Estive no fim do ano com a família no Ceará. Conheci muitas figuras interessantes e o diálogo com uma delas sintetizou a situação do País nos últimos anos. O rapaz, bem-sucedido empresário, desviou a conversa sobre o calor para tratar de outra temperatura alta, a da política. Quis saber em quem ele havia votado. Pulou lá em cima: minha pergunta era disparatada, pois não havia alternativa além do então presidente Jair Bolsonaro. As feições mudaram. O tom da voz se alterou. Se fosse um filme de terror desses que passam de madrugada na TV aberta, o interlocutor narraria que ele estava possuído, porém chamava de “demônio” o “Nove Dedos”. Sim, Lula.

“Tenho vontade de dar um tiro nele”.

O rosto provava que estava falando sério. Tentei disfarçar esclarecendo que não se pode nem brincar com uma coisa dessas. O moço manteve o lança-chamas:

“Nunca falei tão sério em toda a minha vida”.

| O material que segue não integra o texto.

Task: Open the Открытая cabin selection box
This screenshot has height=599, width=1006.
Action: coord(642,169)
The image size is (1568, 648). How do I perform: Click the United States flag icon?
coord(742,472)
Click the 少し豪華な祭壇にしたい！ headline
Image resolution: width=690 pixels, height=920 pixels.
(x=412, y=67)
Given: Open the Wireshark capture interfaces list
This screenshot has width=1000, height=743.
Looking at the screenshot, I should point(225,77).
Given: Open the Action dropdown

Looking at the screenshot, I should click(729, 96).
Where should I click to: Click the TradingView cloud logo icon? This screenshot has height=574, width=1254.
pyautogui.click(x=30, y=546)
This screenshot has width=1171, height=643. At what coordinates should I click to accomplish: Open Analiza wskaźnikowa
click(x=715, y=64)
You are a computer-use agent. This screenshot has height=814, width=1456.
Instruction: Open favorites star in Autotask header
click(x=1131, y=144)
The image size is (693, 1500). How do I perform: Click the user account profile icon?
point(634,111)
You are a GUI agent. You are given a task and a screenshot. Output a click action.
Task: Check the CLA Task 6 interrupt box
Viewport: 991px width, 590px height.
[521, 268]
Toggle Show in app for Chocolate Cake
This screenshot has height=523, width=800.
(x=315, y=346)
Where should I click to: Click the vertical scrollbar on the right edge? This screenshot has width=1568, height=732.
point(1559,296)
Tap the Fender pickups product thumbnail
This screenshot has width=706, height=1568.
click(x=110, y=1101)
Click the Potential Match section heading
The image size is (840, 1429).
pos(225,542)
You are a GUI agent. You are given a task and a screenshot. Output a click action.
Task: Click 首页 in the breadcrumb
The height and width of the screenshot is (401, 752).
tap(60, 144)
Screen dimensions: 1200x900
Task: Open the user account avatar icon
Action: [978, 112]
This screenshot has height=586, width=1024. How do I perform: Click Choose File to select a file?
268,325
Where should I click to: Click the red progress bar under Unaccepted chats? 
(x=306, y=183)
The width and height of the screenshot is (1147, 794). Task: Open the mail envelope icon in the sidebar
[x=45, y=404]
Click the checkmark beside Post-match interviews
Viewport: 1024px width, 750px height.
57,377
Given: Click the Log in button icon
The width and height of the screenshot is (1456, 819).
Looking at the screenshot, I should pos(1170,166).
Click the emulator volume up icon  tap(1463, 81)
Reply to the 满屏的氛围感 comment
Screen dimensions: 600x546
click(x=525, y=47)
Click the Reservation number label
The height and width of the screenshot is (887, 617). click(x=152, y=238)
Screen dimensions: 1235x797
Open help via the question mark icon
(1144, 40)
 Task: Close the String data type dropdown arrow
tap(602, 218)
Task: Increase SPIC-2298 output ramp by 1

Virei bombeiro de vez. Alertei-lhe de que matar alguém tem consequências terríveis não somente para a vítima, e que o presidente da República nunca lhe fizera mal algum. Ele discordou com veemência. Falou cobras, lagartos e lacraias do petista. Estava transtornado:

“Vou meter um tiro na cara dele!”

Precisaria colocar mais de um ponto de exclamação para reproduzir a ênfase. Contou que tem arma e atira bem.

O que leva um empreendedor, tido como pacificador e calmo, a virar uma fera? Com a palavra, a polarização eleitoral. Milhões de famílias passaram o Natal de 2022 longe de determinados integrantes que manifestaram preferência por candidato diverso do que os parentes queriam. Consumidores evitam lojas cujos donos doaram para a campanha desse ou daquele. Assassinaram um guarda municipal que comemorava 50 anos numa festa com temática lulista. Filha deixou de conversar com os pais porque declararam voto em Bolsonaro. Para um lado, o outro é “lixo”, “escória” e o vocabulário escatológico que as mídias sociais suportam. Ministros cercados em aeroportos. Senador expulso de restaurante. Autoridades sem poder andar nem em Nova York. Políticos de modo geral evitando os lugares públicos. Acirrou-se até chegar em promessa de homicídio de alguém que nada de mal fez ao ofensor além de estar do outro lado do espectro ideológico. Mas o que ficou ruim pode se tornar insustentável caso se arvore em prender Bolsonaro.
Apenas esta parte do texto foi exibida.